Exercise requirements — Below are records; reproduce exactly the lines from the one containing "Export the report via the PDF button" through the end, both included, and only those.

(Collected data)
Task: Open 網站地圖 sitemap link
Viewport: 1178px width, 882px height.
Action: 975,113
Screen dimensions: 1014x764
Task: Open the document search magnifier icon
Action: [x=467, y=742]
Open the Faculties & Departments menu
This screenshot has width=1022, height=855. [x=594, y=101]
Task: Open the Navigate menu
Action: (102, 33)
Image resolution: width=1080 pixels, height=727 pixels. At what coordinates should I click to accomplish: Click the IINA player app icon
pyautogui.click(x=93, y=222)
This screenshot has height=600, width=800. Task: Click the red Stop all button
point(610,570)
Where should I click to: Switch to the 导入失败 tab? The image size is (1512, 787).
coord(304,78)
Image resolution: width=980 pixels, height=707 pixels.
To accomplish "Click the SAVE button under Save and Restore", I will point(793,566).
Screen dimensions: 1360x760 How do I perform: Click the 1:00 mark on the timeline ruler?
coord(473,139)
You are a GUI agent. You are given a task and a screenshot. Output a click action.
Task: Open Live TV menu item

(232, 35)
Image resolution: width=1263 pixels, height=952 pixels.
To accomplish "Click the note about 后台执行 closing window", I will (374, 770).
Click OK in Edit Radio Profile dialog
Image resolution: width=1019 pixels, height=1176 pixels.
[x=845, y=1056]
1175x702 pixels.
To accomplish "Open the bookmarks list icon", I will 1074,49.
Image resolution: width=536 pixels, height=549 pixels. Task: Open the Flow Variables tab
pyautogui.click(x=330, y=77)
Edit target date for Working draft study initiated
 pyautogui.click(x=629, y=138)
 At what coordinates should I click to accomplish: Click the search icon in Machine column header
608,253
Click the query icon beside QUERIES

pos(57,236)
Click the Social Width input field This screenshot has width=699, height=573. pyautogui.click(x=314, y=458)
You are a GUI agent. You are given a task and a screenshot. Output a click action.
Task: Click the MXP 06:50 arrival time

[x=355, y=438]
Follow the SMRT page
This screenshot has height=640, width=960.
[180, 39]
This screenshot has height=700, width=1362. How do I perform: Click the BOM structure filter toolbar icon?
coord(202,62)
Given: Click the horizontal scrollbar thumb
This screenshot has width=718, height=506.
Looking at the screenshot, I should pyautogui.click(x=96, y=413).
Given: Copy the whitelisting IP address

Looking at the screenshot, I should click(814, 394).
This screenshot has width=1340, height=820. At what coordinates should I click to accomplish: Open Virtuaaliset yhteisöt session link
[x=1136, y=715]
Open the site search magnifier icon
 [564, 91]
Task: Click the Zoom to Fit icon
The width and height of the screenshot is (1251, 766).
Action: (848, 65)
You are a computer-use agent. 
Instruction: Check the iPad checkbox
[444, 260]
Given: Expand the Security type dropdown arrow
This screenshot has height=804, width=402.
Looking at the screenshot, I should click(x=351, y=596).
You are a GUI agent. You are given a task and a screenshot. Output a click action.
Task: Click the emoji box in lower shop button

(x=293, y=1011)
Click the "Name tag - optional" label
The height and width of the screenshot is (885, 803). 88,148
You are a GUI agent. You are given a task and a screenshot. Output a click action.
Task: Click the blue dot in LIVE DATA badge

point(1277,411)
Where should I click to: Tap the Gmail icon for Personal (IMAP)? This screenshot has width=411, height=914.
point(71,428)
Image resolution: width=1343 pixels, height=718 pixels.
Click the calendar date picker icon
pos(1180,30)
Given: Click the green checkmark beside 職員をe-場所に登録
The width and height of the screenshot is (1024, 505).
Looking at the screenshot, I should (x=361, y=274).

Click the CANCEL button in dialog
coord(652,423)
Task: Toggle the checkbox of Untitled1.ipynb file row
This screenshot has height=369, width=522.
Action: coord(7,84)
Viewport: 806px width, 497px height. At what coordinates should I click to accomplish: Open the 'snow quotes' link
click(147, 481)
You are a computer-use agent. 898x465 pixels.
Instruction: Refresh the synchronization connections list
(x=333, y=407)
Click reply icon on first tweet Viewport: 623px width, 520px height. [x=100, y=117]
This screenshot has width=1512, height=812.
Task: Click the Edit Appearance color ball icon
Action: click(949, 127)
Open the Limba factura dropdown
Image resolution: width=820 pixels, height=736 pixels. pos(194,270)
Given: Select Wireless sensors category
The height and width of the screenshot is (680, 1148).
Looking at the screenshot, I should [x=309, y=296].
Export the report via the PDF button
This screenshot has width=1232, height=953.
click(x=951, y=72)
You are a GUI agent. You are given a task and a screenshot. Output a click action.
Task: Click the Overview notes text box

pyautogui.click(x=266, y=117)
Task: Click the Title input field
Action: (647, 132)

Result of the task —
Export the report via the PDF button
This screenshot has width=1232, height=953.
click(x=951, y=72)
You are a GUI agent. You are given a task and a screenshot. Output a click action.
Task: Click the Overview notes text box

pyautogui.click(x=266, y=117)
Task: Click the Title input field
Action: (647, 132)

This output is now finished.